Associated Press (12.31.03) - Wednesday, December 31, 2003
Earlier in the epidemic, people with HIV were rejected for organ transplants because it was assumed they would not live long enough to justify the procedure. But since the introduction of successful antiviral therapy, liver damage has become one of the leading causes of death for people with HIV, who can also have hepatitis B and C viruses. Still, however, HIV patients were rejected as transplant candidates because doctors feared post-surgery antirejection drugs would interfere with HIV medications.
LaBolt's transplant was part of a clinical trial run by researchers at the University of California-San Francisco. The University of Cincinnati is one of 14 participating medical centers.
The study calls for performing 130 liver transplants on HIV- positive patients over the next three years. This represents less than 1 percent of the 15,000 liver transplants expected to be performed nationwide in the same period. The goal is to determine which HIV medications work best with antirejection drugs and which drug combinations to avoid post-surgery.

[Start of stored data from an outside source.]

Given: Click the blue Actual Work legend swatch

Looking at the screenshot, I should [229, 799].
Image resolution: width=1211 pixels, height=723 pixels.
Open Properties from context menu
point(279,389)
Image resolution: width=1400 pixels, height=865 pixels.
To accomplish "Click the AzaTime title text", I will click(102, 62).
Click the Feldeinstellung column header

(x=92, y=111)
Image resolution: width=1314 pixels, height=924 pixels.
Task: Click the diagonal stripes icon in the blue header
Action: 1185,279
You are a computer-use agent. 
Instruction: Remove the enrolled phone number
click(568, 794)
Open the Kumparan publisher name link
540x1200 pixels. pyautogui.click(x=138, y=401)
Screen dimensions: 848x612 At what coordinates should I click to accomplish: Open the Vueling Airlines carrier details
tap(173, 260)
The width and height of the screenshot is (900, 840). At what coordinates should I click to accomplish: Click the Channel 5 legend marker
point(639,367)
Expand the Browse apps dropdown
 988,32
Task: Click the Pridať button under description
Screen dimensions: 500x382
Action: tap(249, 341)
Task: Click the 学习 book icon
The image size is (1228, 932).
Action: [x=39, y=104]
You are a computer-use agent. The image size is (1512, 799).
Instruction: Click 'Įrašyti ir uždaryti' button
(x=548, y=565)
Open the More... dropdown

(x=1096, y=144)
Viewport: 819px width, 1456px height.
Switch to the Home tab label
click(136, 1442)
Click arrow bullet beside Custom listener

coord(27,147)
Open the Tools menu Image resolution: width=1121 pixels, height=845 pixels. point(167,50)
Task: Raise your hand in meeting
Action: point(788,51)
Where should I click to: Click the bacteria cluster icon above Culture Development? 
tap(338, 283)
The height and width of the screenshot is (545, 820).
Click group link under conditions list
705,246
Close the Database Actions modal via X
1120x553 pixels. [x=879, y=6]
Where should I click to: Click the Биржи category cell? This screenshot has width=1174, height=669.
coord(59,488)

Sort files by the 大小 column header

Across the country, 17,679 people are on liver transplant waiting lists, according to the United Network for Organ Sharing. Through September, 4,244 such operations were performed in 2003.
Researchers say it is too early to tell how many of the 900,000 Americans with HIV will get sick enough to need a new liver. Before the study started, about 50 people with HIV got liver transplants from 1997 to 2002 at medical centers in San Francisco, Pittsburgh, Philadelphia and Miami.